The Music Man
Meredith Wilson’s The Music Man has a reputation as for sweetness, but there’s more than a little sour mixed in. River City, Iowa—the small turn-of-the-century town that gets taken in by the musical’s antihero, Professor Harold Hill—is a crabbed little burg inhabited by cranks and fools, and much of Wilson’s top-notch score is written in the surprising rhythms of pattering salesmen and gossiping hens. In Mary Zimmerman’s revival for the Goodman Theatre, it’s these notes that come through most strongly, leaving a pleasantly astringent aftertaste.

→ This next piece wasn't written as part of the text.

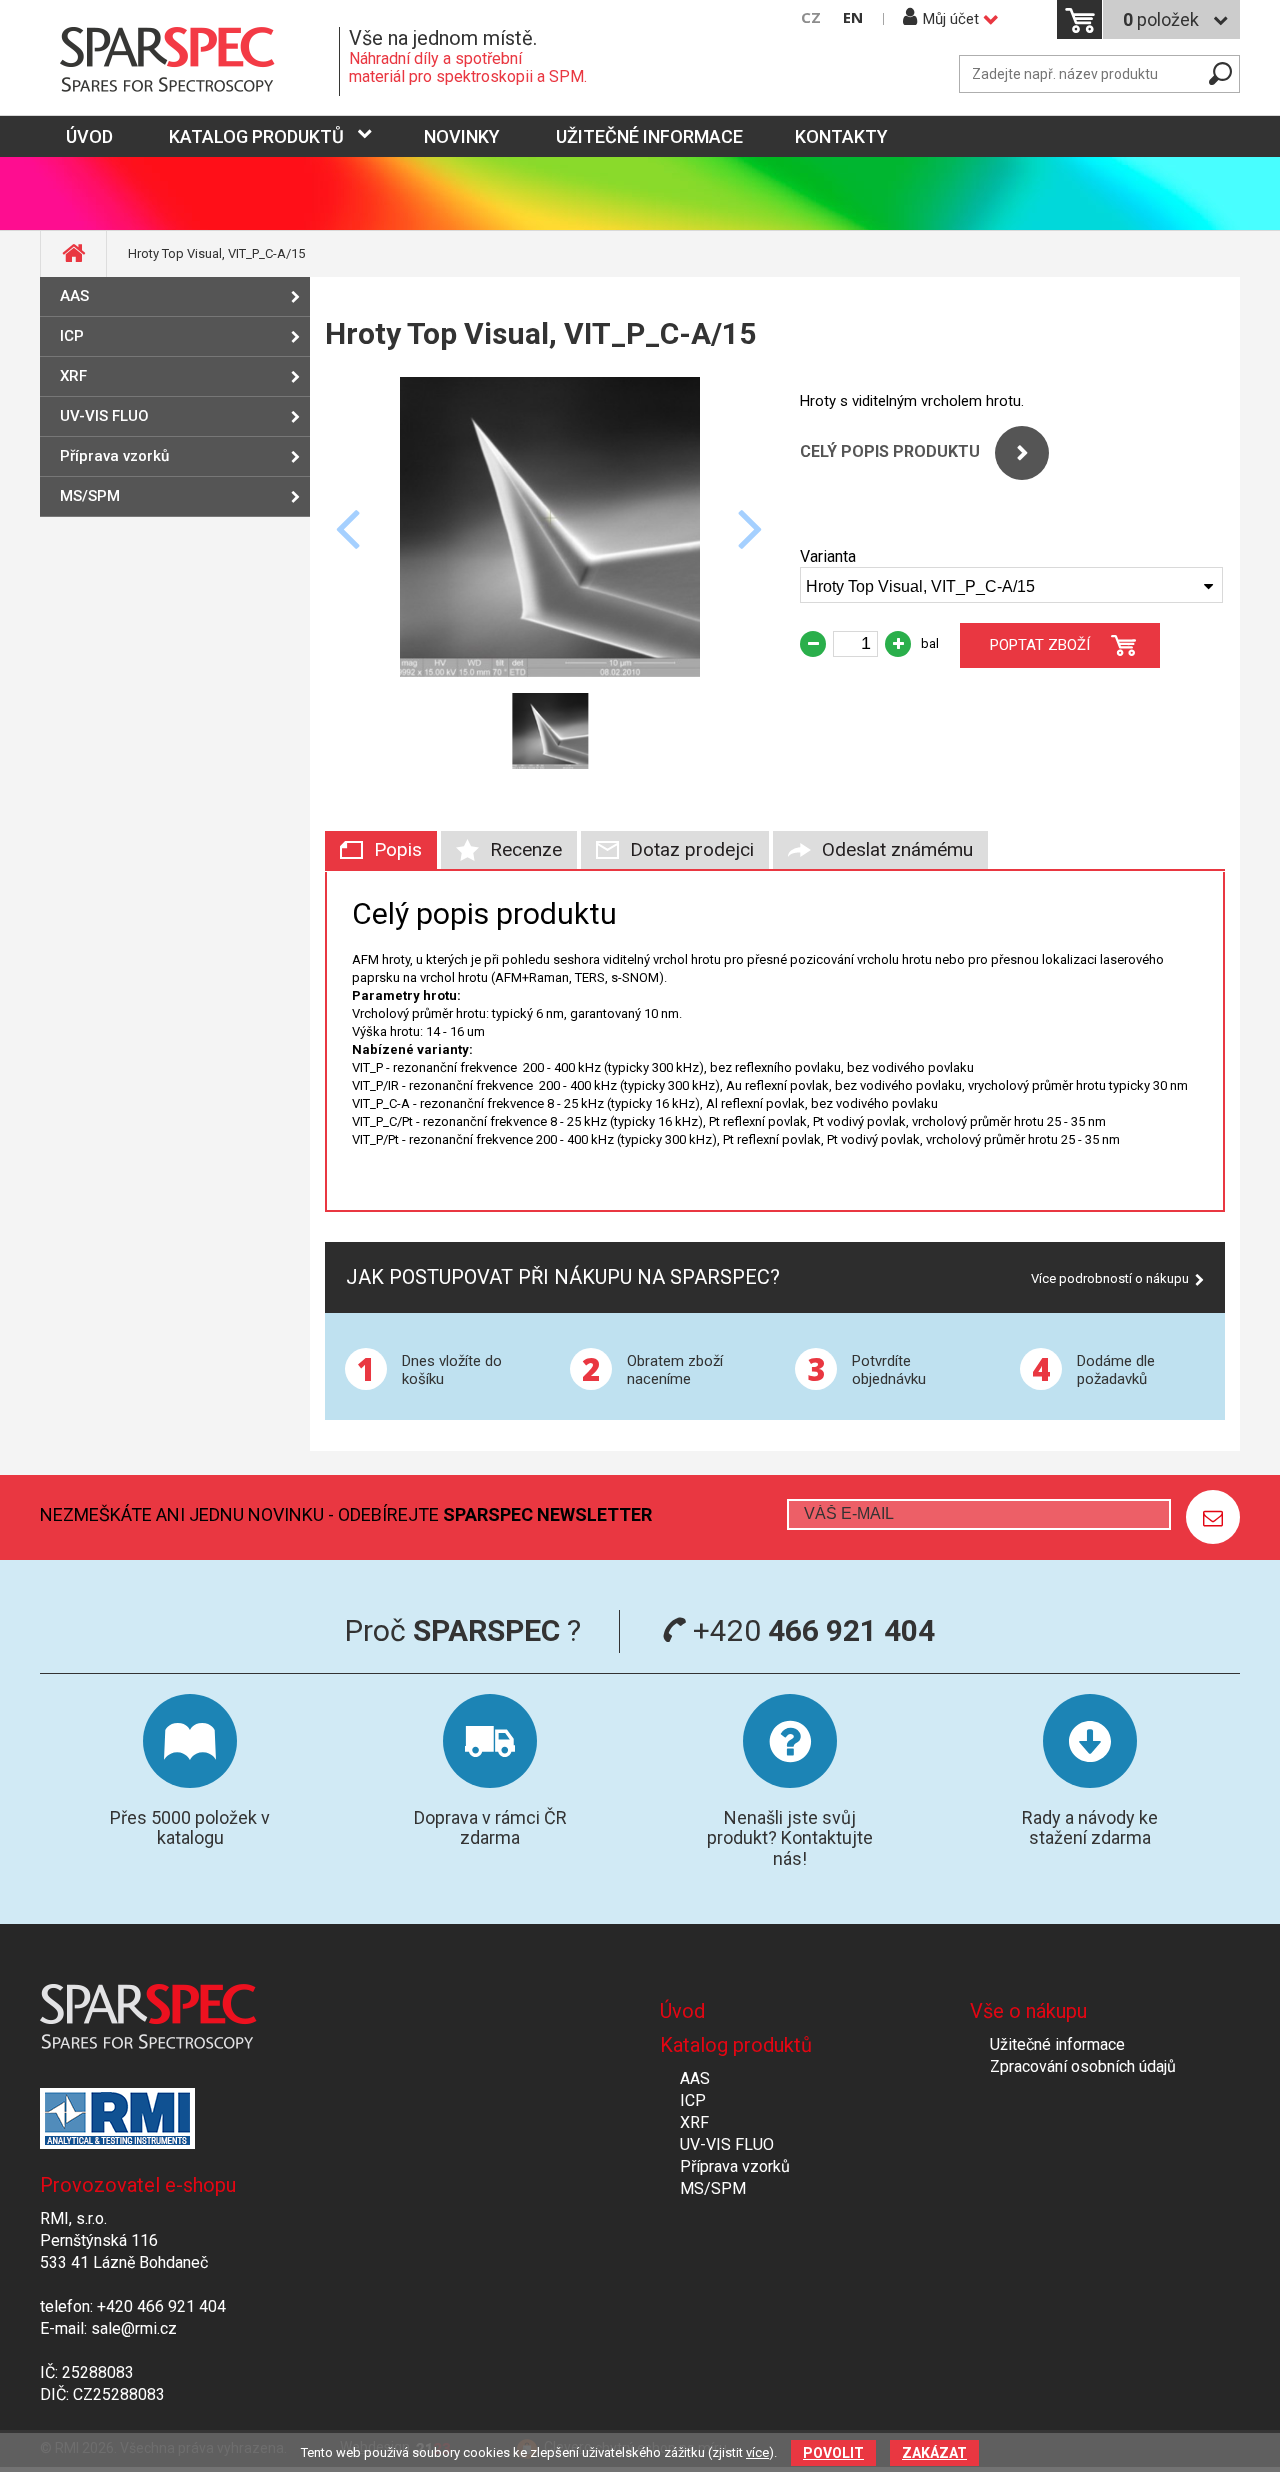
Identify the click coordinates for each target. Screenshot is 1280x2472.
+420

As is usually the case with Zimmernan, the show is visually stunning: Designer Dan Ostling’s set presents River City as a Whistler landscape in clapboard, with lofty prosceniums framing an endless horizon. (Grant Wood’s American Gothic gets an explicit shout-out.) But the show’s characters can get lost within the sheer amount of space that Zimmerman’s staging conjures— none more so that Geoff Packard’s oddly retiring Hill. Even as the man brazenly swindles an entire town into starting a boy’s band—with instruments, sheet music and uniforms that he himself will supply—Packard’s voice hardly rises above a murmur. It’s a performance full of shy glances and shrugging shoulders, and this curious lack of con-man swagger spills over into his persistent wooing the town’s skeptical librarian, Marian Paroo (Monica West).